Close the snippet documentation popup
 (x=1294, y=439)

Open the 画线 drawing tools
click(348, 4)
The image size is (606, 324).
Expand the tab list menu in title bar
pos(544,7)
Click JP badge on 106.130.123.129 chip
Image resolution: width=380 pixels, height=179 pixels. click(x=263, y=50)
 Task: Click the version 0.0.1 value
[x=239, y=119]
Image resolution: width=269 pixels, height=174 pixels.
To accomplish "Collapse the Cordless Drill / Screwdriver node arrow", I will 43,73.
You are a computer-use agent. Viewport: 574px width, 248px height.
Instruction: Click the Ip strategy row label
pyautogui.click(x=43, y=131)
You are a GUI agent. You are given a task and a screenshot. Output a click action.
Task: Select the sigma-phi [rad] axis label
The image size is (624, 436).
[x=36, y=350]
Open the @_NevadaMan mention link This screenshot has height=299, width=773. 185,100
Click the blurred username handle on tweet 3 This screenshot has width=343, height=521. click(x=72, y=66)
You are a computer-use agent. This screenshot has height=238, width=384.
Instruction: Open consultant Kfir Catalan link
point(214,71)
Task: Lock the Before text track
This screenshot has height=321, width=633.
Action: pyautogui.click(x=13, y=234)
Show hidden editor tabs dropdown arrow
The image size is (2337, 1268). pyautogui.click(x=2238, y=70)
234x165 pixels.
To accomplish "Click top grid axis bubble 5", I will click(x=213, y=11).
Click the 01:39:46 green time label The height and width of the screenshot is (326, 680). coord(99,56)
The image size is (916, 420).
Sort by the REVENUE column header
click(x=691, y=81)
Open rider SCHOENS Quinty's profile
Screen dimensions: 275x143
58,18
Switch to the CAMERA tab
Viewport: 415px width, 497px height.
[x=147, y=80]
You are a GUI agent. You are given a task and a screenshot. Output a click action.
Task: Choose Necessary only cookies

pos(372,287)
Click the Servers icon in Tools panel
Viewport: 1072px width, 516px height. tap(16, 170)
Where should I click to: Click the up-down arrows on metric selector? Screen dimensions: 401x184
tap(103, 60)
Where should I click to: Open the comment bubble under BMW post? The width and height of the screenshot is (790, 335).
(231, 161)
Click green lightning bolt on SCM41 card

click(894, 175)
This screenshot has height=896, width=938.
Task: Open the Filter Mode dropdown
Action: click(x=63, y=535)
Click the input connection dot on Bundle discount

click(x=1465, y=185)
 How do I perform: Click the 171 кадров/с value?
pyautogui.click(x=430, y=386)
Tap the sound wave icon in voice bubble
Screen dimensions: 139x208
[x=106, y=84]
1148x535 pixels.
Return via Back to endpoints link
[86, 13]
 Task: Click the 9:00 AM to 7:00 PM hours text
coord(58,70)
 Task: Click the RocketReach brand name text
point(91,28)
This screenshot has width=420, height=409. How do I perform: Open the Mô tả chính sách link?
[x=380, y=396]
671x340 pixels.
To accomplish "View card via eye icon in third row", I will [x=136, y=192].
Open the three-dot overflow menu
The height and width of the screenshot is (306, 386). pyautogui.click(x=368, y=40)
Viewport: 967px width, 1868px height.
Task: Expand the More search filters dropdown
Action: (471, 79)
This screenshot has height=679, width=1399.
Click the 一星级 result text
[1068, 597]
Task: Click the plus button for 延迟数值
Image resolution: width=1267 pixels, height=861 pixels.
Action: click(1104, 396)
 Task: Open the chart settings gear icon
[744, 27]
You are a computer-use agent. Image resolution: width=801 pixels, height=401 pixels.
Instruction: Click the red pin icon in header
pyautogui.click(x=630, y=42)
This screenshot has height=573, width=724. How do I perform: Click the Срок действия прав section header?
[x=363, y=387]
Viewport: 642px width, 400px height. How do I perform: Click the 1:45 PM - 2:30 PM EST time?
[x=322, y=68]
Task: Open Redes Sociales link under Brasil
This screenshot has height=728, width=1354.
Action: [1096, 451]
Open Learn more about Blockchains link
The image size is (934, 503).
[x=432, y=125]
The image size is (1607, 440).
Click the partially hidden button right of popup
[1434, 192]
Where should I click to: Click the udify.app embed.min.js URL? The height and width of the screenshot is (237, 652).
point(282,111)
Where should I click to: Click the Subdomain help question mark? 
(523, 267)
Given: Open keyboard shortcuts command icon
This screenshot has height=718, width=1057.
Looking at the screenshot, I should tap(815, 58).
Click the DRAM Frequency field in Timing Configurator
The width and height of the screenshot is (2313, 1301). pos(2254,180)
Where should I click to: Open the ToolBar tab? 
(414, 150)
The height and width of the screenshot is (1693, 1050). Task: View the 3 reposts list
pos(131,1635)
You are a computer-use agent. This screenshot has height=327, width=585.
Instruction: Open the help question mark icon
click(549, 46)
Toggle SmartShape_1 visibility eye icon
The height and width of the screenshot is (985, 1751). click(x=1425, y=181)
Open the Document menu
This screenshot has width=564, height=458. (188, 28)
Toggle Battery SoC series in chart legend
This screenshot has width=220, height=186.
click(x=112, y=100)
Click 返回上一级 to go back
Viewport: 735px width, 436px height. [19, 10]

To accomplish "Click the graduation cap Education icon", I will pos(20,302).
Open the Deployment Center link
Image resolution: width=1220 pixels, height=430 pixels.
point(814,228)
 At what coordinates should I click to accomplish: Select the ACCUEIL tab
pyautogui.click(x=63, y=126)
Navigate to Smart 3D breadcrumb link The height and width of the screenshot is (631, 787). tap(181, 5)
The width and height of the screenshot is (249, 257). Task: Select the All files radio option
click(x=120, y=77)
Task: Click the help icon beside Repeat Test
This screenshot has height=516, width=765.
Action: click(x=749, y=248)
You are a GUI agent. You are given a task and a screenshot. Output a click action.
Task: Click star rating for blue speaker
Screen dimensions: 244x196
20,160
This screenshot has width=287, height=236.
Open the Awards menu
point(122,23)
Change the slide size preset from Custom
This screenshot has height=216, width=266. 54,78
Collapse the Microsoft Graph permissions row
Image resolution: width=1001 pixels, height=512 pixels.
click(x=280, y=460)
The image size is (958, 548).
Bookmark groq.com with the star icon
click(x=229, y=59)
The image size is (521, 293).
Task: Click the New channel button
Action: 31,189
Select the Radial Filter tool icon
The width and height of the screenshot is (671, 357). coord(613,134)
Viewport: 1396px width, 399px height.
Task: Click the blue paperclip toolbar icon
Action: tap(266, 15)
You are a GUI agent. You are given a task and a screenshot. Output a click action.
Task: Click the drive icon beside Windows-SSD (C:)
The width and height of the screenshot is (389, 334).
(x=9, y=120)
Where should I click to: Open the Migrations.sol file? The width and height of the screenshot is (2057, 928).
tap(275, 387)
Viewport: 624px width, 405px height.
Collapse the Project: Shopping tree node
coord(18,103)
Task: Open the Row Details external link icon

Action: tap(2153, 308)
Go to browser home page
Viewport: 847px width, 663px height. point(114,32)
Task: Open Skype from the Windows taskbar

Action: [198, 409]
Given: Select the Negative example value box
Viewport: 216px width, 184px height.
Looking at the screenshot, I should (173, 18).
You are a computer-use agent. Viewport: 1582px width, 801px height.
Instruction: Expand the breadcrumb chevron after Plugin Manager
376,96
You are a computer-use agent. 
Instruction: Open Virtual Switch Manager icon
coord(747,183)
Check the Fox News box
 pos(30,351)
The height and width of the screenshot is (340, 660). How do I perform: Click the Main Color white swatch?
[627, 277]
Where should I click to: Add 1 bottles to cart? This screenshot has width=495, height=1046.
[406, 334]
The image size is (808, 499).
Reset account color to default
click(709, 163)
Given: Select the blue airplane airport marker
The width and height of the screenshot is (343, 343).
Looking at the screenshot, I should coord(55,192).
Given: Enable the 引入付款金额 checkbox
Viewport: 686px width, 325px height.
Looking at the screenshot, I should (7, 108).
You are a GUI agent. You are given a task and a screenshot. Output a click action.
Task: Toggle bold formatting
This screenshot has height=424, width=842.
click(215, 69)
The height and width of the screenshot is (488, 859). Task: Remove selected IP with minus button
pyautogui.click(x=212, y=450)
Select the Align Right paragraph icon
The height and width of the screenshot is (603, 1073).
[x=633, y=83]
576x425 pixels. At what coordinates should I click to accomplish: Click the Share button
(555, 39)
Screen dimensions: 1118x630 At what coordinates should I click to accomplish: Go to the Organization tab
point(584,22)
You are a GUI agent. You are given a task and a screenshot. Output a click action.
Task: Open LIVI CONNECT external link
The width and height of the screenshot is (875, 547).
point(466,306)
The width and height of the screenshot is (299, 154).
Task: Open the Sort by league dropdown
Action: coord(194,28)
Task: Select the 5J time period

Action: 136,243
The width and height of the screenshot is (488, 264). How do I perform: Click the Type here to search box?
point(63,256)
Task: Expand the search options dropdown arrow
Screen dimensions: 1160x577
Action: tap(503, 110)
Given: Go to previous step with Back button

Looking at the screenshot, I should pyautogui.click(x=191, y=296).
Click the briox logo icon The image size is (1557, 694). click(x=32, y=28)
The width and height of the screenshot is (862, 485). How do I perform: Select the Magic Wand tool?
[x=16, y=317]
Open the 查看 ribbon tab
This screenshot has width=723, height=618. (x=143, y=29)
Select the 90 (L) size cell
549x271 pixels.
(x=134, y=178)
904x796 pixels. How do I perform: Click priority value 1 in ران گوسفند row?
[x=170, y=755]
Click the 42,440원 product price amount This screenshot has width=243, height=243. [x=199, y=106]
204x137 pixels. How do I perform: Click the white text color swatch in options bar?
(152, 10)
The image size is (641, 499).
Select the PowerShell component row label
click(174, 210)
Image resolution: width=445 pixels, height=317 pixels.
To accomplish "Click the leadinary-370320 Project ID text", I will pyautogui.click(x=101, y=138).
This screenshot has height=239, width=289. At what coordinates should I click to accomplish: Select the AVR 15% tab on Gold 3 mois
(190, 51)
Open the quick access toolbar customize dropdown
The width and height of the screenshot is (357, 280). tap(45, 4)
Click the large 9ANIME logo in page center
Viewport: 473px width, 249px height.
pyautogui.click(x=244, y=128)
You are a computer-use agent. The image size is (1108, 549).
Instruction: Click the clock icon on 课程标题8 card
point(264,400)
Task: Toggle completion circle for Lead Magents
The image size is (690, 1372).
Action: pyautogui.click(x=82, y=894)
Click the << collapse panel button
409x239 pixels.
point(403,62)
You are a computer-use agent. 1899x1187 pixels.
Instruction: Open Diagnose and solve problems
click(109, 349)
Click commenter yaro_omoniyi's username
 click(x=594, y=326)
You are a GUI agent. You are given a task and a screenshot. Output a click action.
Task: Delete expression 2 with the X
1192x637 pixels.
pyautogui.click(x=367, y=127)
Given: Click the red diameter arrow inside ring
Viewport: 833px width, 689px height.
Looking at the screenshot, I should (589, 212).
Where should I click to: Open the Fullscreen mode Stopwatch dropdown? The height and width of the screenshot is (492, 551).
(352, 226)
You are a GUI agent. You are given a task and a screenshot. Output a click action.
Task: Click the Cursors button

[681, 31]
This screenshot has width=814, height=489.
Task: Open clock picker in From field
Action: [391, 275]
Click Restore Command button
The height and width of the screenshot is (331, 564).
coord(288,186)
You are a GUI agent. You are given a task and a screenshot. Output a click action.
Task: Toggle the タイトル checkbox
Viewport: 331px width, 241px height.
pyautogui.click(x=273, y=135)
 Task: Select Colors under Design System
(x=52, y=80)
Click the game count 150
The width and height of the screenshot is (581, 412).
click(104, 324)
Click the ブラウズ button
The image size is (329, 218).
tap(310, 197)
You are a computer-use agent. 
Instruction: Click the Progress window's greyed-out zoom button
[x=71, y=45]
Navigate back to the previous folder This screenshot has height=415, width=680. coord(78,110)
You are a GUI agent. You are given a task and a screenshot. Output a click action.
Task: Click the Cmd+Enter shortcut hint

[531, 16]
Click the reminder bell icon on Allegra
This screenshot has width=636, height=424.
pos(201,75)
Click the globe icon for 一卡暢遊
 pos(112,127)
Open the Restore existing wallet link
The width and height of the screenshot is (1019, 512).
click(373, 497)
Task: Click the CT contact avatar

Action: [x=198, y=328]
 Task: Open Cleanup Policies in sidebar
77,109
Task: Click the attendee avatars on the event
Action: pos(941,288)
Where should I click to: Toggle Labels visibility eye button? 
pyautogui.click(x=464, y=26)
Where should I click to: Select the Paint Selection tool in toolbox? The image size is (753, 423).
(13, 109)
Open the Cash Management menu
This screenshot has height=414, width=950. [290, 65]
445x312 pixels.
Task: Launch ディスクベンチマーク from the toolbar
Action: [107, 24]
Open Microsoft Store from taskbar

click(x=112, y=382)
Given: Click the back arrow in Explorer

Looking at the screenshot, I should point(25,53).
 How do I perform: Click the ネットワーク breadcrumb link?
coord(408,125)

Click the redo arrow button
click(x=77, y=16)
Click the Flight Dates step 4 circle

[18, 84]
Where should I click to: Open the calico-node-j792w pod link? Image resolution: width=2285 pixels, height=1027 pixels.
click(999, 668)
* * * * * * *
_TASK DESCRIPTION_
Pick out every line above that contains the word "hidden" and copy each one in full.

_SOLUTION_
Show hidden editor tabs dropdown arrow
Click the partially hidden button right of popup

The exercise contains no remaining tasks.